Le docteur, une jeune femme avenante , discute un peu avec moi; le cardiologue doit passer pour me voir avant ma sortie prévue juste après. J'attendrai, comme depuis que je suis là. Petit déjeuner assez tardif (près de 9 heures) je commençais à avoir faim; café, 4 biscottes, une ridicule dose de beurre avec une non moins ridicule dose de confiture, mais j'apprécie le tout avec gourmandise.

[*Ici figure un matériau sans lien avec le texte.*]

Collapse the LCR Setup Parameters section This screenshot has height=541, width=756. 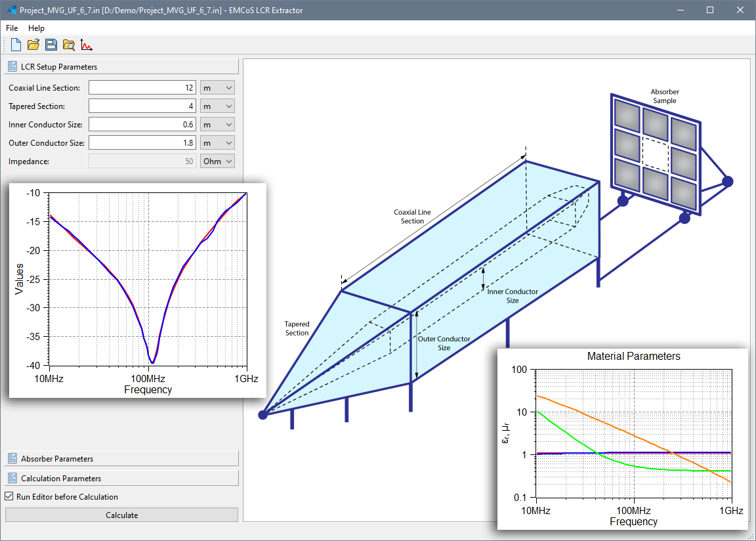point(122,67)
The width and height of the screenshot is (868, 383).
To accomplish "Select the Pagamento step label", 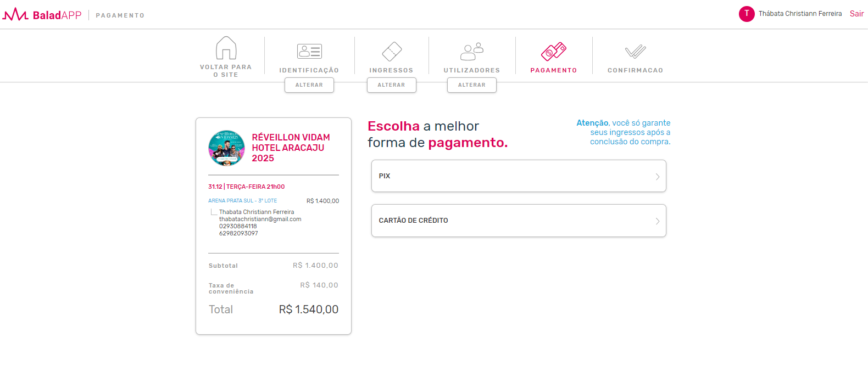I will click(x=554, y=70).
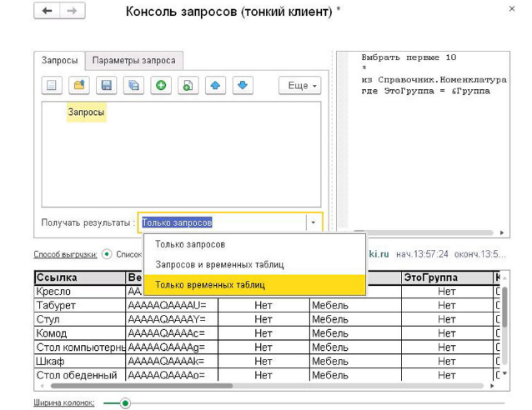Click the save copy icon

coord(133,85)
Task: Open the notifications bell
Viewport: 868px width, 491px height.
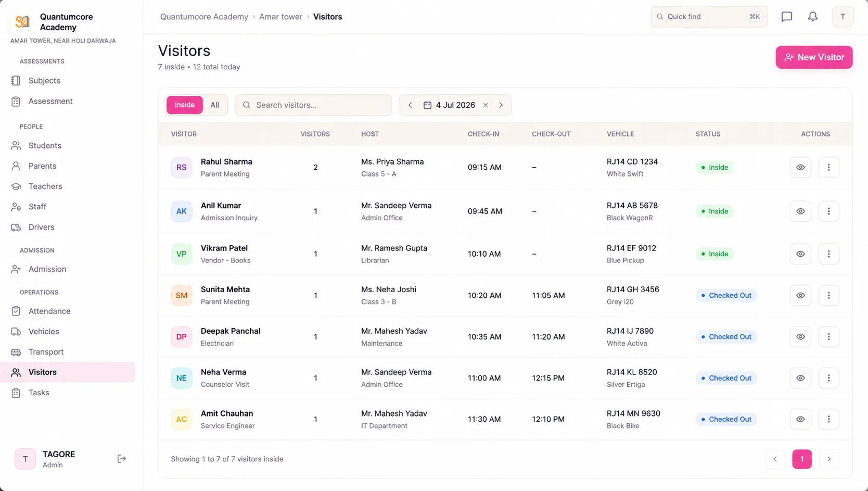Action: (x=812, y=17)
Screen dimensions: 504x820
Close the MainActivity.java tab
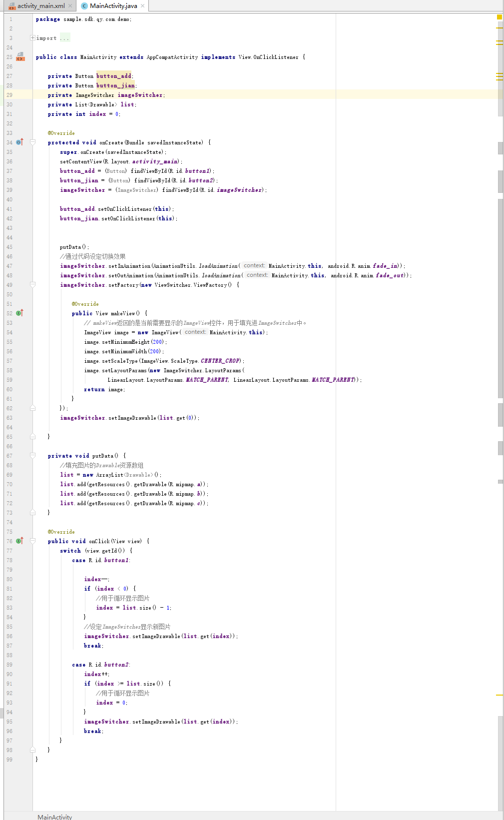[143, 6]
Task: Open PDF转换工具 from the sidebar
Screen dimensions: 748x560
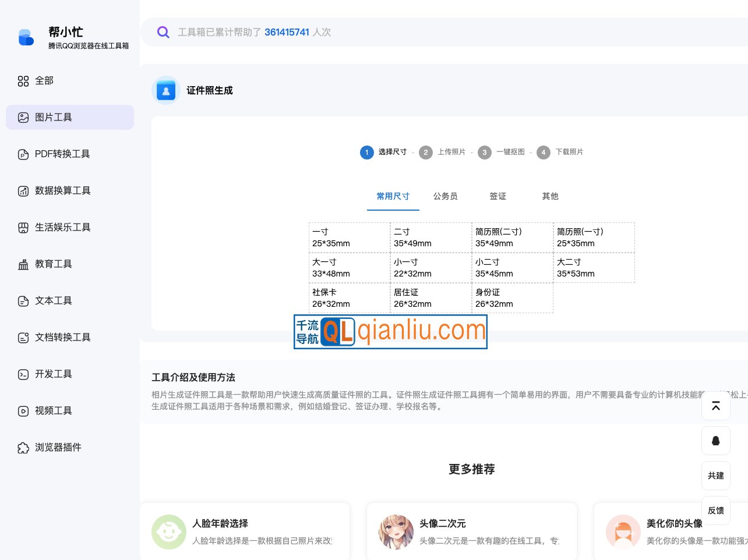Action: (x=62, y=154)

J'attends. Coups de fil de madame qui s'impatiente et voudrait bien venir me chercher tout de suite. Coup de fil de Babeth; c'est réconfortant. J'attends. Une infirmière passe de temps à autre voir si je n'ai besoin de rien et si tout va bien. J'attaque Marianne. j'attends. Je regarde un film sur Canal, assez plaisant, la vie d'un groupe de personnes dans un appartement loi 48 que sa propriétaire veut récupérer. J'attends. Je termine Marianne. Le repas arrive. Mini salade de tomate (pas de "s" à tomate, il n'y en a qu'une demi), boudin purée, yaourt et deux clémentines. Je relance pour le cardiologue.
Visite de ma copine médecin qui m'annonce que le cardiologue ne passera pas. Il est persuadé à distance que je vais bien et ils ont décidé tous les deux que je pouvais retrouver ma liberté. Super bonne nouvelle. Je repartirai vers 16h30 muni d'un diagnostic : péricardite sèche avec complication bronchique, d'une ordonnance imposante et d'un arrêt de travail de quelques jours.
Arrivée à la maison, bain extraordinairement agréable et indispensable après deux jours d'hôpital, je savoure les retrouvailles avec les miens, mon cadre de vie habituel, mes forums et mes blogs.
La vie est belle et c'est bon la liberté.